Dopo il successo ottenuto in occasione del progetto Hellostranger, che il comune emiliano ha dedicato alla compagnia per celebrarne 25 anni di attività, questa nuova produzione, presente tra gli appuntamenti di Tracce continue (sezione fuori abbonamento del cartellone del Novelli), entra nelle sale lussuose e luccicanti del Grand Hotel. Una nuova vita per il celebre testo Splendid’s di Jean Genet, rivisitato da Magdalena Barile e Luca Scarlini. Tornano a confrontarsi con il drammaturgo francese i Motus che nel 2002, proprio tra le stanze del Grand Hotel, portarono in scena per la prima volta questo spettacolo molto applaudito da spettatori e critica. Per esigenze di copyright impossibile però riproporlo in originale cambiando il sesso dei protagonisti. Così la compagnia riminese ha deciso per una rivisitazione con un cast tutto al femminile. Donne rivoluzionarie, donne ribelli con simbolici mitra in mano contro le definizioni di genere. Streghe transmoderne che mettono in discussione, con un gioco di intrecci di personalità mutanti, ogni schema, preconcetto, stereotipo. Lottano contro l’incasellamento. Assediate e assedianti, rivendicano una società che elimini i ruoli predefiniti. Caratteri diversi, reazioni diverse.
Le otto protagoniste, ognuna con la propria storia, le proprie paure, incertezze, fragilità e punti di forza, dialogano tra loro e con sé stesse in un continuo alternarsi di liberazioni improvvise e prigionie interiori che cercano la libertà.
Il pubblico «ostaggio e testimone» incontrerà esistenze e volontà dalle molteplici sfaccettature, con immersioni in bilico tra realismo e visibile teatralità.
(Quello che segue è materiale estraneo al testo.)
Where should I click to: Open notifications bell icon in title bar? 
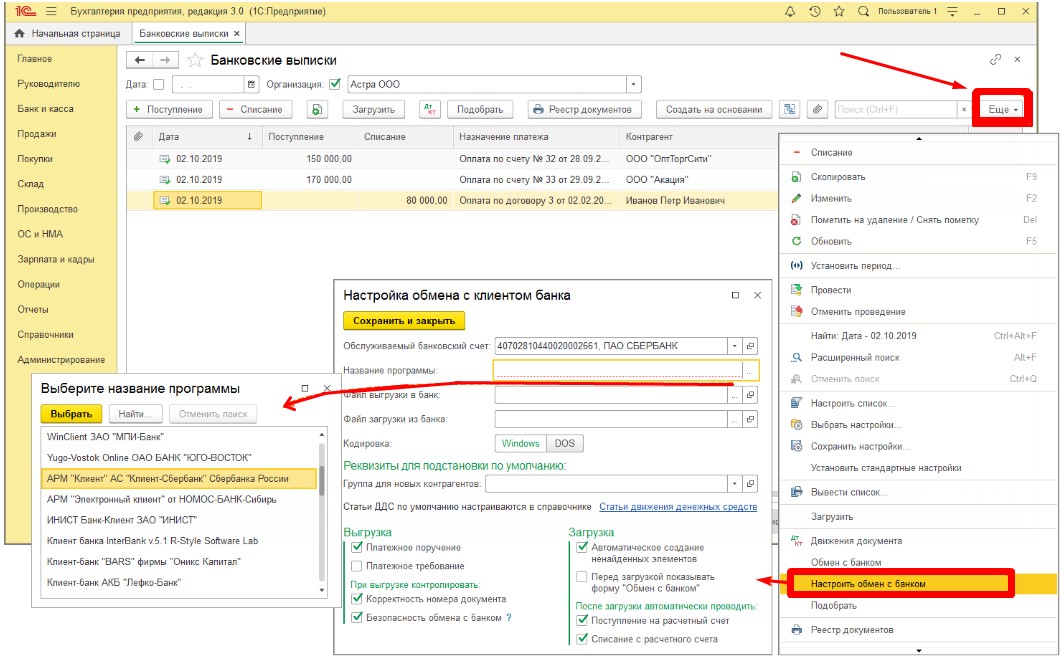(x=790, y=12)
Il mondo fuori dalle eleganti finestre dell’albergo, all’interno la ribellione che da Genet arriva alla contemporaneità dei Motus.
In scena: Silvia Calderoni, Ilenia Caleo, Sylvia De Fanti, Federica Fracassi, Ondina Quadri, Alexia Sarantopoulou, Emanuela Villagrossi, I-Chen Zuffellato e con la partecipazione di Marta Lovato. Regia di Enrico Casagrande e Daniela Nicolò.
Ingresso unico 15 euro. La biglietteria del teatro Novelli è aperta oggi dalle 10 alle 14 e dalle 15 alle 17.30, domani e sabato dalle 10 alle 14. Biglietti online www.teatroermetenovelli.it.